Texte de la page ::
_____

Le CN doit donner son aval

Si ce projet voit le jour et obtient l’aval de l’opérateur ferroviaire, il permettra notamment aux importateurs et exportateurs de profiter d’une plus grande flexibilité et d’entrevoir la diminution de certains coûts liés à des pénalités. « Une gare intermodale pour le CN, ce que ça va faire, c’est donner l’avantage au client. Présentement, nos entreprises exportatrices paient des frais de détention dans les entrepôts du Port de Montréal en raison de délais de douanes ou parce que leurs conteneurs ne quittent pas à temps en raison d’un retard du camion ou autres raisons. Ces frais peuvent coûter très cher : de 100 à 300 dollars américains par jour », lance Christian Ricard.

_____

Données fournies ::
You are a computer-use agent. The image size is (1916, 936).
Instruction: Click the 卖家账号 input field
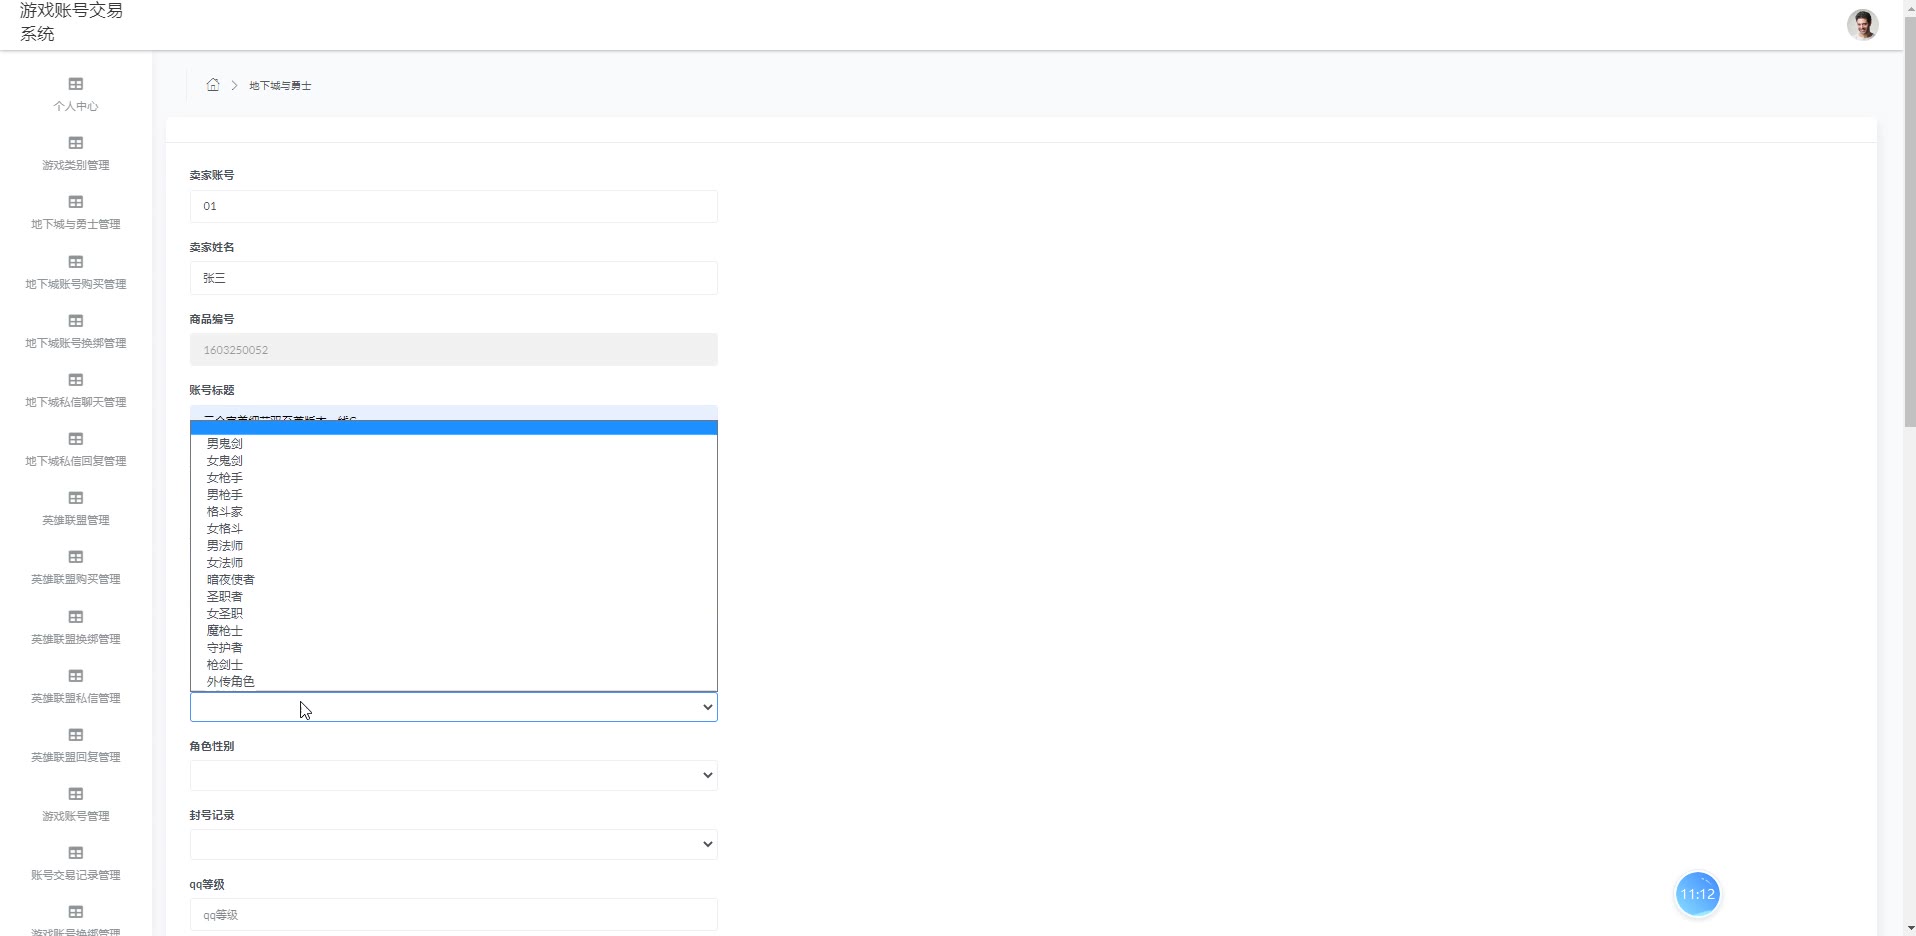click(453, 206)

_____

Énoncé ::
Transcrivez fidèlement, dans le texte sur le projet de gare intermodale, le passage qui va de « Si ce projet » jusqu'à « lance Christian Ricard. » inclus.

Réponse attendue ::
Si ce projet voit le jour et obtient l’aval de l’opérateur ferroviaire, il permettra notamment aux importateurs et exportateurs de profiter d’une plus grande flexibilité et d’entrevoir la diminution de certains coûts liés à des pénalités. « Une gare intermodale pour le CN, ce que ça va faire, c’est donner l’avantage au client. Présentement, nos entreprises exportatrices paient des frais de détention dans les entrepôts du Port de Montréal en raison de délais de douanes ou parce que leurs conteneurs ne quittent pas à temps en raison d’un retard du camion ou autres raisons. Ces frais peuvent coûter très cher : de 100 à 300 dollars américains par jour », lance Christian Ricard.